WHAT YOU WILL DO —
All entries below are to be retyped in full, precisely as they appear.

(Stored records)

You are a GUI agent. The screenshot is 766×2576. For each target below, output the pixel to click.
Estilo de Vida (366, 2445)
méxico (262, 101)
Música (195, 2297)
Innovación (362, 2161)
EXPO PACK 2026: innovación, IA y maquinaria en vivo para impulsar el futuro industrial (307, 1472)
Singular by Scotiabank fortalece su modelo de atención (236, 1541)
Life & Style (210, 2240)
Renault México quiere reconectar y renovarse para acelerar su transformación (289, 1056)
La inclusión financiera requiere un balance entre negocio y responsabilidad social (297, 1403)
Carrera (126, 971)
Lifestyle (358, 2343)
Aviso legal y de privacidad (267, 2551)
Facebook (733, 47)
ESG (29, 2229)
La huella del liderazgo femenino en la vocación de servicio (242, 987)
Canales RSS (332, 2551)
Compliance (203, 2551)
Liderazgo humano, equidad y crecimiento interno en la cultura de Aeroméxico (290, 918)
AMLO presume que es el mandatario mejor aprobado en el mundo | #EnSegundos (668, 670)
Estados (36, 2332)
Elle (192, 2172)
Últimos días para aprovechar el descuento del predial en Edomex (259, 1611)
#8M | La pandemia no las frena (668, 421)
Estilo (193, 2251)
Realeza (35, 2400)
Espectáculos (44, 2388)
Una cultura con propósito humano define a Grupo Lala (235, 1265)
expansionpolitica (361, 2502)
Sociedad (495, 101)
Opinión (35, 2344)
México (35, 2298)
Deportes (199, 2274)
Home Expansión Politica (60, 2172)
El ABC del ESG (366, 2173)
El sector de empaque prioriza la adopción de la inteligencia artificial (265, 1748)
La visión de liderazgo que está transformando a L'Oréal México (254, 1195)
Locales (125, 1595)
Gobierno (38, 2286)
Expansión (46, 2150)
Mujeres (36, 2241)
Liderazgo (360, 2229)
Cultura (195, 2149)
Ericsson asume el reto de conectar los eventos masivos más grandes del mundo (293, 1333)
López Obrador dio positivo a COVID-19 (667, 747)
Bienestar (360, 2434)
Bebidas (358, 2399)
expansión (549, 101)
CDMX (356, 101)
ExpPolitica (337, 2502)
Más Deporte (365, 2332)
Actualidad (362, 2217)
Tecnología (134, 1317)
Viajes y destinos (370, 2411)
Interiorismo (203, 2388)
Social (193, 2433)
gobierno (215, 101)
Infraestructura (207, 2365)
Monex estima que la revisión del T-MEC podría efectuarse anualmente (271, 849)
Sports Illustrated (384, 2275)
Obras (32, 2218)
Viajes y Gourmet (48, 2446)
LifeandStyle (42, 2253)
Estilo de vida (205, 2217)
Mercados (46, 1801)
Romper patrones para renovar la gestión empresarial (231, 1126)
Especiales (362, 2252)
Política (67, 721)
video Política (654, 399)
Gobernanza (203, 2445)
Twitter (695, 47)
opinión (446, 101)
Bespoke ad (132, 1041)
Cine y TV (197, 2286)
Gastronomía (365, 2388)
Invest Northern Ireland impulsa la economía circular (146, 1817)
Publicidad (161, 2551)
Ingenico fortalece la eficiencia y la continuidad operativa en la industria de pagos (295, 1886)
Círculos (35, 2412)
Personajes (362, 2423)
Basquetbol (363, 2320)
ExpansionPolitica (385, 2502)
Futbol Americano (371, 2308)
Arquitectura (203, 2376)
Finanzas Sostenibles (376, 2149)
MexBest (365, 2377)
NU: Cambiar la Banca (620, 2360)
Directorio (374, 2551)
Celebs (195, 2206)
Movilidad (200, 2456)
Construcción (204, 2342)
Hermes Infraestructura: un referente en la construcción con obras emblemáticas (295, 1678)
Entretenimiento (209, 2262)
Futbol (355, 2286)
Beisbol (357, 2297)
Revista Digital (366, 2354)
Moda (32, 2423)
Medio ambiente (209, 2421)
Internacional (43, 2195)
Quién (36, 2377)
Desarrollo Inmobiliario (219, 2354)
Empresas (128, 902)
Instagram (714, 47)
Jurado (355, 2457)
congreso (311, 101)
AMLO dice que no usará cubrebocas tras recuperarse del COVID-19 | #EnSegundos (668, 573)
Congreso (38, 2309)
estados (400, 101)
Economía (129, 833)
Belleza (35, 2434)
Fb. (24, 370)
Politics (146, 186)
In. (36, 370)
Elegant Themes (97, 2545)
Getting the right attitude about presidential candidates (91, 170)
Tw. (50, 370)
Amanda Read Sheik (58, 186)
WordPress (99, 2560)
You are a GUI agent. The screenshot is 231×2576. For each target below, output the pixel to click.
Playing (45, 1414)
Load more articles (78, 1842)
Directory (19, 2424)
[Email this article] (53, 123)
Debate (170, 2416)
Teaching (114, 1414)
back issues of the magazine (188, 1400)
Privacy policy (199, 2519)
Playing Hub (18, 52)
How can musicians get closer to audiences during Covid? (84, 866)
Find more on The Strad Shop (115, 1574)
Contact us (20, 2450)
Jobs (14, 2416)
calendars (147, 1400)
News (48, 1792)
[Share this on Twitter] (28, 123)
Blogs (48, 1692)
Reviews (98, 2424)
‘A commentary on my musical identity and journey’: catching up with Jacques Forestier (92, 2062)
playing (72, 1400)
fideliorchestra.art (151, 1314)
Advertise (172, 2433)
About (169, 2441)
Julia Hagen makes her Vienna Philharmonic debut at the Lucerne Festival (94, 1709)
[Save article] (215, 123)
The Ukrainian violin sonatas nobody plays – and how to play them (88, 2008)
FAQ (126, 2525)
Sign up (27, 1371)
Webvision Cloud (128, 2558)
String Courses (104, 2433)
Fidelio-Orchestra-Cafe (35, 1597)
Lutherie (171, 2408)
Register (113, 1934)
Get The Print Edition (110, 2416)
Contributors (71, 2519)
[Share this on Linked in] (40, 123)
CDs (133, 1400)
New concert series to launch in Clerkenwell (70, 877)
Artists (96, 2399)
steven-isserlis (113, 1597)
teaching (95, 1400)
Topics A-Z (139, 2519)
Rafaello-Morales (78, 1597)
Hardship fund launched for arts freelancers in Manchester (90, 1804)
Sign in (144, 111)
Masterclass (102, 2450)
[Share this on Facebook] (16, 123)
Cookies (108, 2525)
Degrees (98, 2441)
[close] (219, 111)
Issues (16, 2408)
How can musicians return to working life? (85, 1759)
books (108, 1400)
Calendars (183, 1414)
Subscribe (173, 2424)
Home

REPLY TO THE TASK —
You are a GUI agent. The screenshot is 766×2576. For each target below, output the pixel to click.
Estilo de Vida (366, 2445)
méxico (262, 101)
Música (195, 2297)
Innovación (362, 2161)
EXPO PACK 2026: innovación, IA y maquinaria en vivo para impulsar el futuro industrial (307, 1472)
Singular by Scotiabank fortalece su modelo de atención (236, 1541)
Life & Style (210, 2240)
Renault México quiere reconectar y renovarse para acelerar su transformación (289, 1056)
La inclusión financiera requiere un balance entre negocio y responsabilidad social (297, 1403)
Carrera (126, 971)
Lifestyle (358, 2343)
Aviso legal y de privacidad (267, 2551)
Facebook (733, 47)
ESG (29, 2229)
La huella del liderazgo femenino en la vocación de servicio (242, 987)
Canales RSS (332, 2551)
Compliance (203, 2551)
Liderazgo humano, equidad y crecimiento interno en la cultura de Aeroméxico (290, 918)
AMLO presume que es el mandatario mejor aprobado en el mundo | #EnSegundos (668, 670)
Estados (36, 2332)
Elle (192, 2172)
Últimos días para aprovechar el descuento del predial en Edomex (259, 1611)
#8M | La pandemia no las frena (668, 421)
Estilo (193, 2251)
Realeza (35, 2400)
Espectáculos (44, 2388)
Una cultura con propósito humano define a Grupo Lala (235, 1265)
expansionpolitica (361, 2502)
Sociedad (495, 101)
Opinión (35, 2344)
México (35, 2298)
Deportes (199, 2274)
Home Expansión Politica (60, 2172)
El ABC del ESG (366, 2173)
El sector de empaque prioriza la adopción de la inteligencia artificial (265, 1748)
La visión de liderazgo que está transformando a L'Oréal México (254, 1195)
Locales (125, 1595)
Gobierno (38, 2286)
Expansión (46, 2150)
Mujeres (36, 2241)
Liderazgo (360, 2229)
Cultura (195, 2149)
Ericsson asume el reto de conectar los eventos masivos más grandes del mundo (293, 1333)
López Obrador dio positivo a COVID-19 (667, 747)
Bienestar (360, 2434)
Bebidas (358, 2399)
expansión (549, 101)
CDMX (356, 101)
ExpPolitica (337, 2502)
Más Deporte (365, 2332)
Actualidad (362, 2217)
Tecnología (134, 1317)
Viajes y destinos (370, 2411)
Interiorismo (203, 2388)
Social (193, 2433)
gobierno (215, 101)
Infraestructura (207, 2365)
Monex estima que la revisión del T-MEC podría efectuarse anualmente (271, 849)
Sports Illustrated (384, 2275)
Obras (32, 2218)
Viajes y Gourmet (48, 2446)
LifeandStyle (42, 2253)
Estilo de vida (205, 2217)
Mercados (46, 1801)
Romper patrones para renovar la gestión empresarial (231, 1126)
Especiales (362, 2252)
Política (67, 721)
video Política (654, 399)
Gobernanza (203, 2445)
Twitter (695, 47)
opinión (446, 101)
Bespoke ad (132, 1041)
Cine y TV (197, 2286)
Gastronomía (365, 2388)
Invest Northern Ireland impulsa la economía circular (146, 1817)
Publicidad (161, 2551)
Ingenico fortalece la eficiencia y la continuidad operativa en la industria de pagos (295, 1886)
Círculos (35, 2412)
Personajes (362, 2423)
Basquetbol (363, 2320)
ExpansionPolitica (385, 2502)
Futbol Americano (371, 2308)
Arquitectura (203, 2376)
Finanzas Sostenibles (376, 2149)
MexBest (365, 2377)
NU: Cambiar la Banca (620, 2360)
Directorio (374, 2551)
Celebs (195, 2206)
Movilidad (200, 2456)
Construcción (204, 2342)
Hermes Infraestructura: un referente en la construcción con obras emblemáticas (295, 1678)
Entretenimiento (209, 2262)
Futbol (355, 2286)
Beisbol (357, 2297)
Revista Digital (366, 2354)
Moda (32, 2423)
Medio ambiente (209, 2421)
Internacional (43, 2195)
Quién (36, 2377)
Desarrollo Inmobiliario (219, 2354)
Empresas (128, 902)
Instagram (714, 47)
Jurado (355, 2457)
congreso (311, 101)
AMLO dice que no usará cubrebocas tras recuperarse del COVID-19 | #EnSegundos (668, 573)
Congreso (38, 2309)
estados (400, 101)
Economía (129, 833)
Belleza (35, 2434)
Fb. (24, 370)
Politics (146, 186)
In. (36, 370)
Elegant Themes (97, 2545)
Getting the right attitude about presidential candidates (91, 170)
Tw. (50, 370)
Amanda Read Sheik (58, 186)
WordPress (99, 2560)
You are a GUI agent. The screenshot is 231×2576. For each target below, output the pixel to click.
Playing (45, 1414)
Load more articles (78, 1842)
Directory (19, 2424)
[Email this article] (53, 123)
Debate (170, 2416)
Teaching (114, 1414)
back issues of the magazine (188, 1400)
Privacy policy (199, 2519)
Playing Hub (18, 52)
How can musicians get closer to audiences during Covid? (84, 866)
Find more on The Strad Shop (115, 1574)
Contact us (20, 2450)
Jobs (14, 2416)
calendars (147, 1400)
News (48, 1792)
[Share this on Twitter] (28, 123)
Blogs (48, 1692)
Reviews (98, 2424)
‘A commentary on my musical identity and journey’: catching up with Jacques Forestier (92, 2062)
playing (72, 1400)
fideliorchestra.art (151, 1314)
Advertise (172, 2433)
About (169, 2441)
Julia Hagen makes her Vienna Philharmonic debut at the Lucerne Festival (94, 1709)
[Save article] (215, 123)
The Ukrainian violin sonatas nobody plays – and how to play them (88, 2008)
FAQ (126, 2525)
Sign up (27, 1371)
Webvision Cloud (128, 2558)
String Courses (104, 2433)
Fidelio-Orchestra-Cafe (35, 1597)
Lutherie (171, 2408)
Register (113, 1934)
Get The Print Edition (110, 2416)
Contributors (71, 2519)
[Share this on Linked in] (40, 123)
CDs (133, 1400)
New concert series to launch in Clerkenwell (70, 877)
Artists (96, 2399)
steven-isserlis (113, 1597)
teaching (95, 1400)
Topics A-Z (139, 2519)
Rafaello-Morales (78, 1597)
Hardship fund launched for arts freelancers in Manchester (90, 1804)
Sign in (144, 111)
Masterclass (102, 2450)
[Share this on Facebook] (16, 123)
Cookies (108, 2525)
Degrees (98, 2441)
[close] (219, 111)
Issues (16, 2408)
How can musicians return to working life? (85, 1759)
books (108, 1400)
Calendars (183, 1414)
Subscribe (173, 2424)
Home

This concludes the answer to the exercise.